Samedi 4 mai 1946, voici maintenant un an que la guerre est terminée en Hollande et six ans que Christian repose dans le cimetière où vient se recueillir son ami Victor. Ce dernier se remémore leurs derniers jours ensemble en mai 1940 alors que Christian ne rêvait que d’en découdre et de continuer le combat, après ce qu’il considérait comme une trahison de Willemine et la famille royale, persuadé qu’un sabotage des canons avaient eu lieu précipitant une honteuse capitulation de son pays. En sortant du cimetière, il croise Esther. Ils étaient pratiquement fiancés avant-guerre ; c’est d’ailleurs Christian qui les avait présentés l’un à l’autre. A son retour du front, Victor l’avait cherchée ; on lui avait dit qu’elle avait fui les persécutions car elle était juive. Il la croyait morte et ne pensait jamais la revoir ! Elle lui demande alors de lui raconter sa vie depuis le moment où tous leurs projets ont volé en « éclats » et de lui dire comment et pourquoi leur ami est mort.
Jeux de mémoires
Ce premier tome, comme le rappelle la couverture dans laquelle son visage apparaît en gros plan, s’intéresse donc davantage au personnage de Victor puisqu’il va raconter son histoire à son amie à la demande de celle-ci. On va avoir le récit en couleurs durant lequel Victor sera pratiquement « interviewé » par Esther qui oriente ses souvenirs par ses remarques et ses questions en 1946 et des flashbacks de deux ordres : les premiers sur la guerre sont couleur sépia comme des clichés d’époque et ceux plus anciens sur l’avant-guerre sont en noir et blanc. Ces codes chromatiques donnent une lisibilité au va et vient entre passé et présent et celle-ci se trouve même accentuée par l’inclusion de dates à chaque début de séquence présentées sous la forme de feuille d’une éphéméride.
Vies brisées
Erik de Graaf signe donc un livre « témoignage » sur l’invasion des Pays-Bas par l’Allemagne nazie et sur leur amère défaite lors de la blitzkrieg. On a l’impression, grâce au mode de la conversation, qu’il se confie directement à nous et l’on perçoit alors ses regrets d’une capitulation trop rapide, sa douleur devant la perte d’êtres chers, sa nostalgie du passé heureux et la difficulté d’abandonner ses rêves personnels. Il est question très allusivement de son entrée dans la résistance mais ce sera sans doute abordé davantage dans le deuxième volume. Dans celui-ci, Esther juge très sévèrement la non -rébellion de jeunes soldats qui n’ont rien pu faire contre « les Boches », puis ont fui ou se sont cachés. Ces réactions - qui trouveront également leurs explications dans le deuxième volume - pourraient être celles du lecteur frustré d’héroïsme … Or, il me semble que c’est justement une version anti-hollywoodienne que veut donner de Graff ici, et que les propos d’Esther soulignent finalement combien des jeunes gens ordinaires étaient plongés dans une situation qui ne l’était pas.

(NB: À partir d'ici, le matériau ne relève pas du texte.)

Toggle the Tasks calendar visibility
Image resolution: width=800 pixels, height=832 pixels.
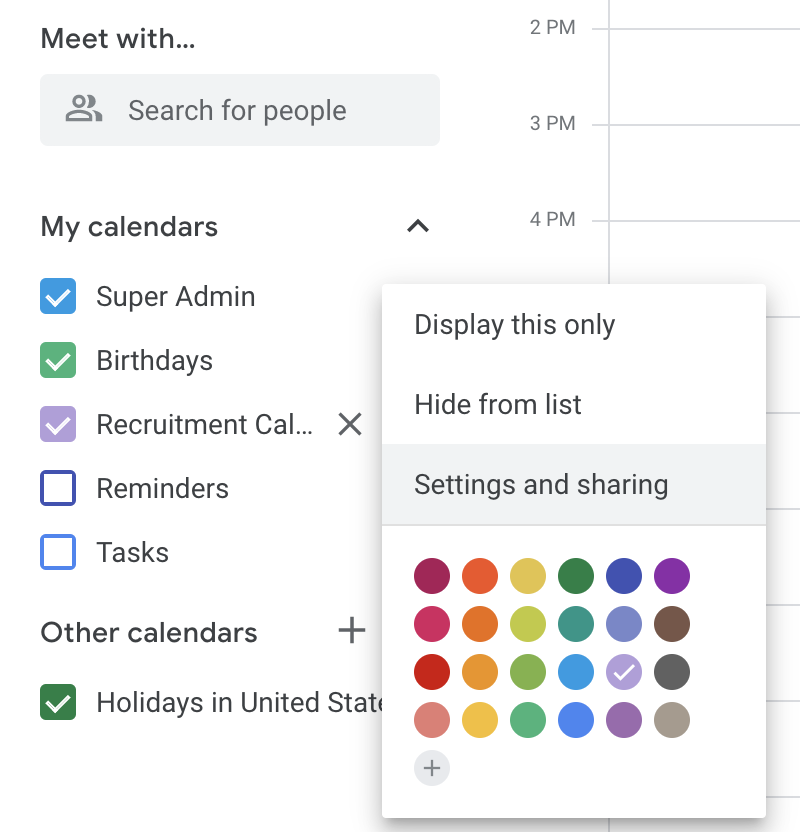58,552
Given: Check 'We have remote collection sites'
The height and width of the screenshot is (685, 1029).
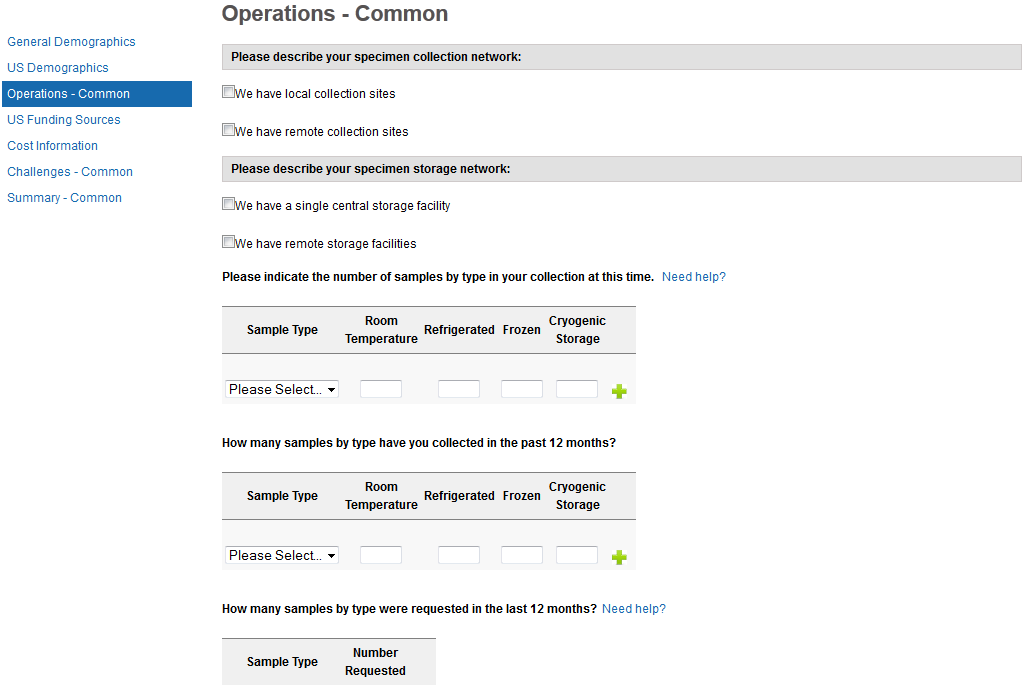Looking at the screenshot, I should [x=229, y=131].
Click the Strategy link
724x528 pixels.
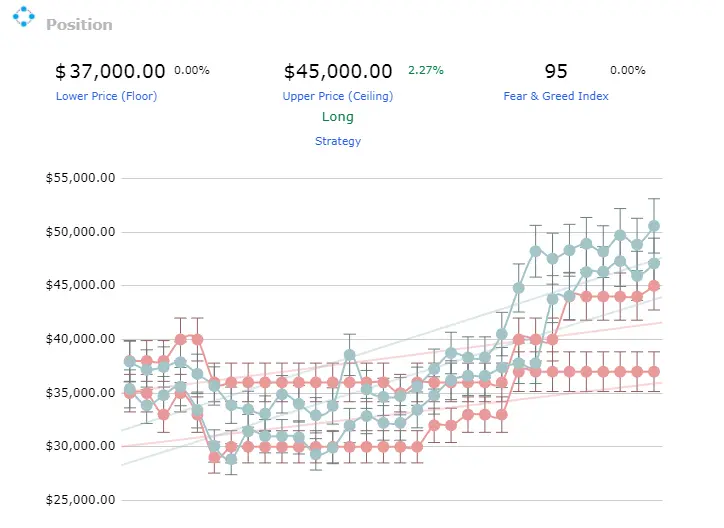[338, 141]
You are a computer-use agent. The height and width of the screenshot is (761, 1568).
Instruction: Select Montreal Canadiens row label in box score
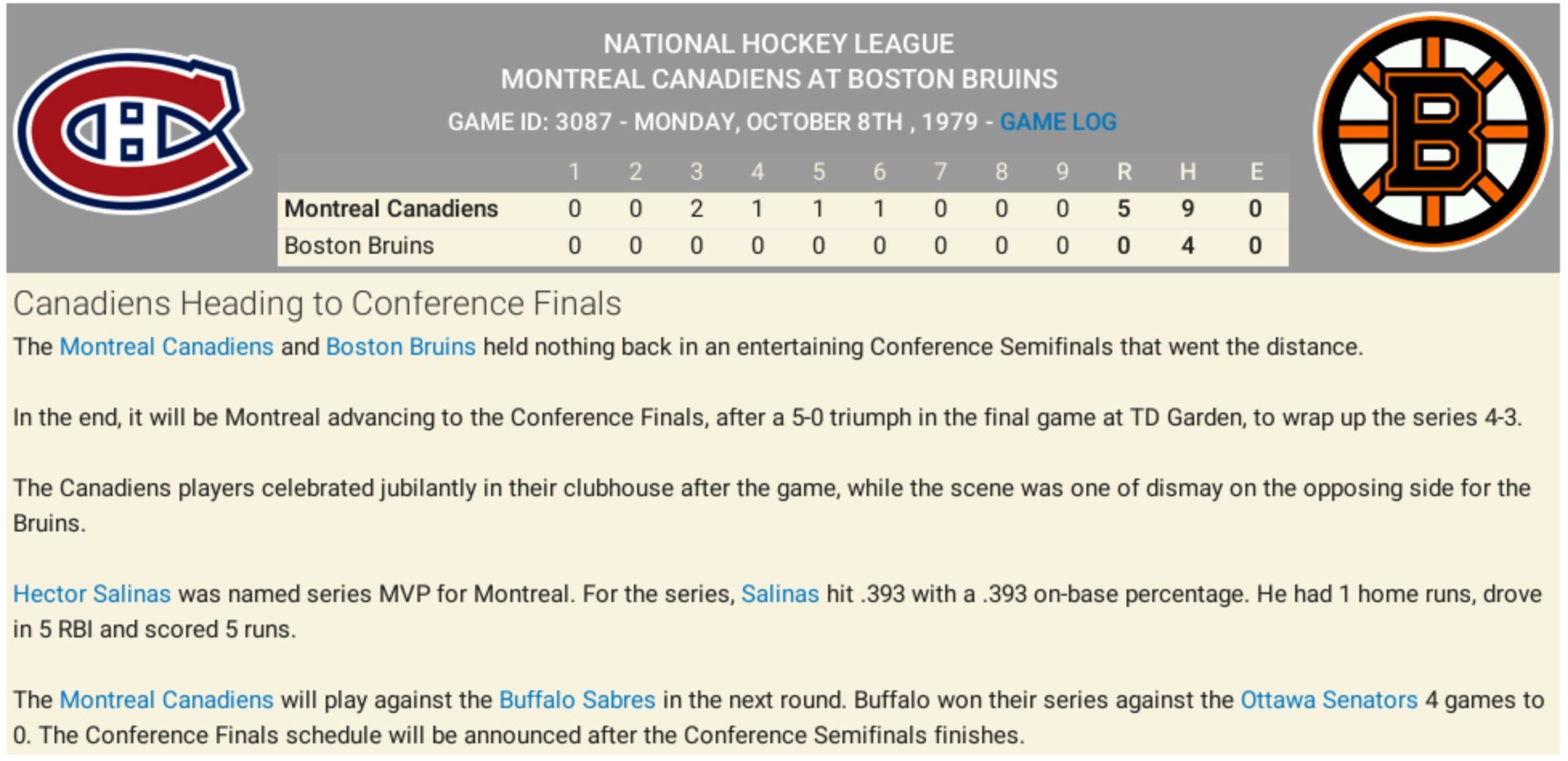(x=391, y=209)
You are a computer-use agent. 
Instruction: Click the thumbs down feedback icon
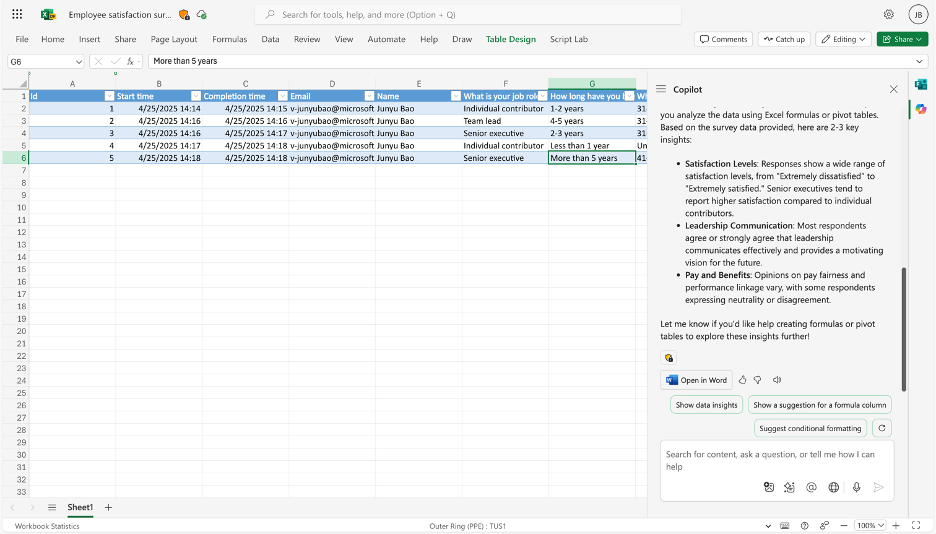(758, 380)
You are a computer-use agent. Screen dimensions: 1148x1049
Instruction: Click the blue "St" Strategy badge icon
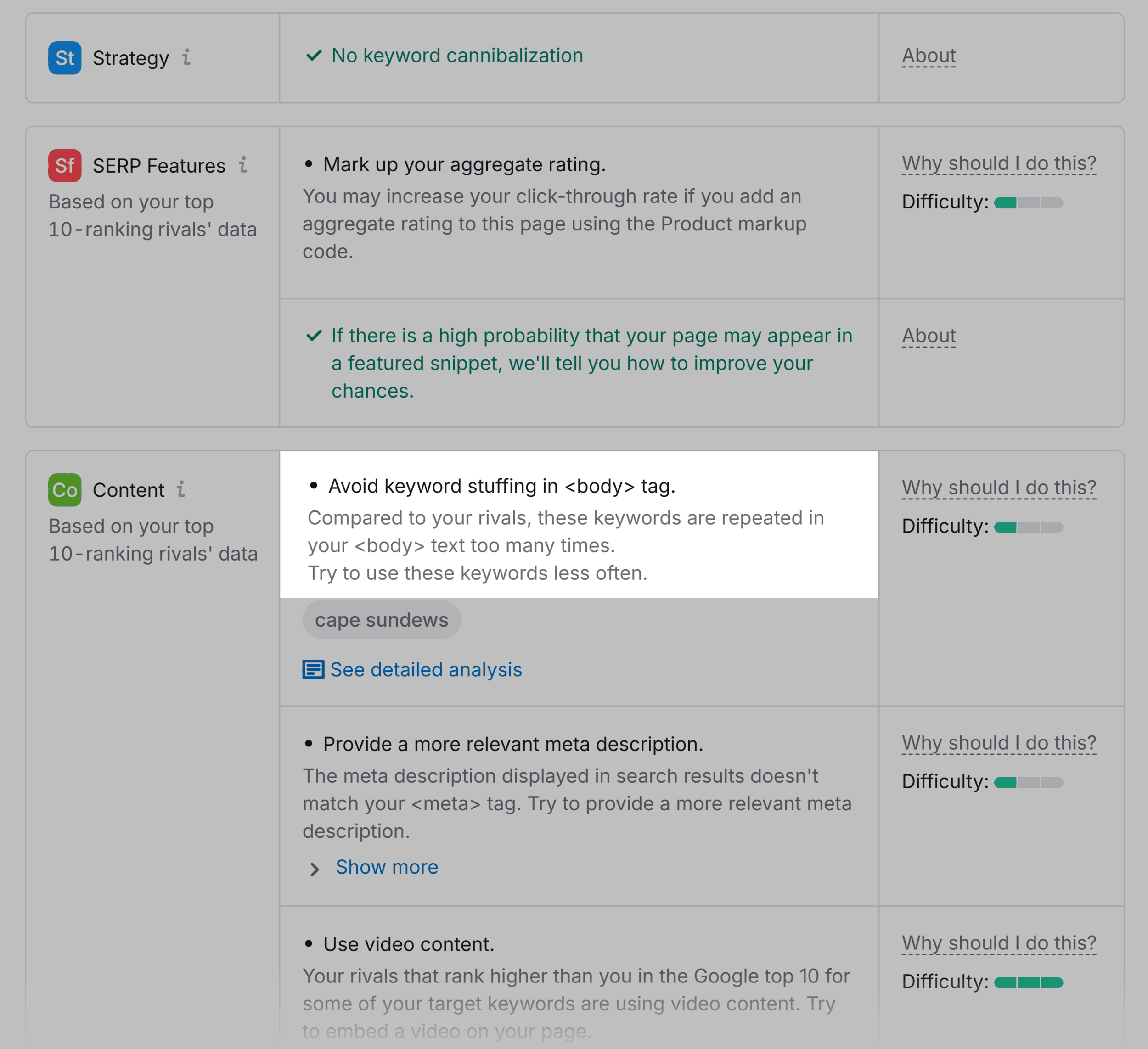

Le parti-pris de la sobriété
Le dessin très épuré contribue à cette volonté de ne pas glorifier ni faire « d’esbrouffe », il est très 1950, tenant de la ligne claire et du style atome qu’admire le dessinateur, et possède un côté rétro. Comme le monologue intérieur du début très succinct, les dialogues sont très lapidaires, et il n’y a pas de récitatifs hormis des notations temporelles. Toute la palette des sentiments est transcrite par les expressions des yeux et des bouches des personnages mis en valeur grâce aux cadrages resserrés. Le fait qu’il y ait une certaine réticence à exprimer le vécu montre de façon très efficace que les « cicatrices » (titre du second volume) sont loin d’être refermées. Cette pudeur permet aussi au lecteur d’essayer de combler les blancs et le rend actif tout en dotant le propos d’une sorte d’universalité.
C’est un livre intéressant parce qu’il aborde un sujet peu traité : l’occupation allemande en Hollande. Ici ce sont de anonymes, pas des héros, qui sont mis en scène. Le traitement de l’histoire avec de brèves allusions à l’Histoire et un va et vient permanent entre les époques pourra en décontenancer plus d’un tout comme les redites et la lenteur du rythme ; mais c’est emblématique des mots qui se cherchent, de souvenirs qu’on a voulu enfouir qui remontent à la surface, de jeux de [la] mémoire aussi et d’une certaine pudeur. Ce récit tout en sobriété n’en est finalement que plus émouvant.